The newly configured Hadoop 2 environment allows multiple programming paradigms (i.e., MapReduce, MPI, Master-Worker) to be incorporated for data processing, such as graph processing and iterative modeling. These added frameworks allow enterprises to realize near real-time processing and increased ROI on their Hadoop investments.
An added advantage of the upgraded architecture is that MapReduce essentially becomes a user-land library. This means that end users can use different versions of MapReduce concurrently on the same cluster and/or upgrade their applications to MapReduce versions on their own schedule. This flexibility adds a layer of agility and allows for innovation without affecting the stability of the software.
In the last several years Hadoop has scaled up to become the most popular Big Data processing ecosystem on the market today. And while small businesses might be tempted to overlook Hadoop because of its complexity, it’s good to keep in the loop on some of the latest improvements and innovations in the architecture. As one writer has well summarized, YARN “is a bit hard to describe because like Hadoop it isn’t all one thing. At its base YARN is a cluster manager for Hadoop. . . . Yet part of the motivation for YARN is that the Hadoop ecosystem expands beyond algorithms and technologies based on MapReduce.”

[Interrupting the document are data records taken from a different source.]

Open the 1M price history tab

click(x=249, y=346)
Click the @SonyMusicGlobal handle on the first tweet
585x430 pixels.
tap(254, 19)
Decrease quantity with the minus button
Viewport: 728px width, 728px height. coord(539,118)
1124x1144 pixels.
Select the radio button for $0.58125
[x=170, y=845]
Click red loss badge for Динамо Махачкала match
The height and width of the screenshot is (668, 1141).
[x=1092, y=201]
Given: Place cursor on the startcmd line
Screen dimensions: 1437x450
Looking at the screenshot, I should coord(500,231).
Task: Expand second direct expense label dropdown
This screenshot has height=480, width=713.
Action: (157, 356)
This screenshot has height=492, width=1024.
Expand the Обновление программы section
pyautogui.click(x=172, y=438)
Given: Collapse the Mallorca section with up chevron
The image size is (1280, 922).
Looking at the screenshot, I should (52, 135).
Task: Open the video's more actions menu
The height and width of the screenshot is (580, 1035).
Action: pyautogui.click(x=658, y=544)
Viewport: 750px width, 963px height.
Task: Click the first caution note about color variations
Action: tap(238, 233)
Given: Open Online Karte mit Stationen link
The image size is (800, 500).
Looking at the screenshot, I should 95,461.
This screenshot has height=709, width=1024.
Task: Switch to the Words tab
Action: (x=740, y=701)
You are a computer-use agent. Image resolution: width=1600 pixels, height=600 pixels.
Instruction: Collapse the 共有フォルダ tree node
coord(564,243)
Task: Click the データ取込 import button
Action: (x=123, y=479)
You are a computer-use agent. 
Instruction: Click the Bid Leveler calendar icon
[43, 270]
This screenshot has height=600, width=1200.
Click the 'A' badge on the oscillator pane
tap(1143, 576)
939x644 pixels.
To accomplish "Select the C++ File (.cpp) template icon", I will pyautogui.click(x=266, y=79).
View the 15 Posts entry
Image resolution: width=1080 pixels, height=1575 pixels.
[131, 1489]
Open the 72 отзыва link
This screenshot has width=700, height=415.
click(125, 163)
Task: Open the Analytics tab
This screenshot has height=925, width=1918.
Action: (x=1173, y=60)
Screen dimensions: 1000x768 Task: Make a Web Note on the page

Today’s data sizes will soon seem miniscule compared to what’s next, especially considering the massive growth expected in the Internet of Things market. The biggest takeaway here is that while Big Data is getting much bigger, YARN represents a next generation solution to managing these increasing volumes. If you haven’t done so yet, please consider building a strategy to get onboard with the Hadoop/YARN ecosystem and start exploring relevant use cases that will help your organization keep up with its Big Data.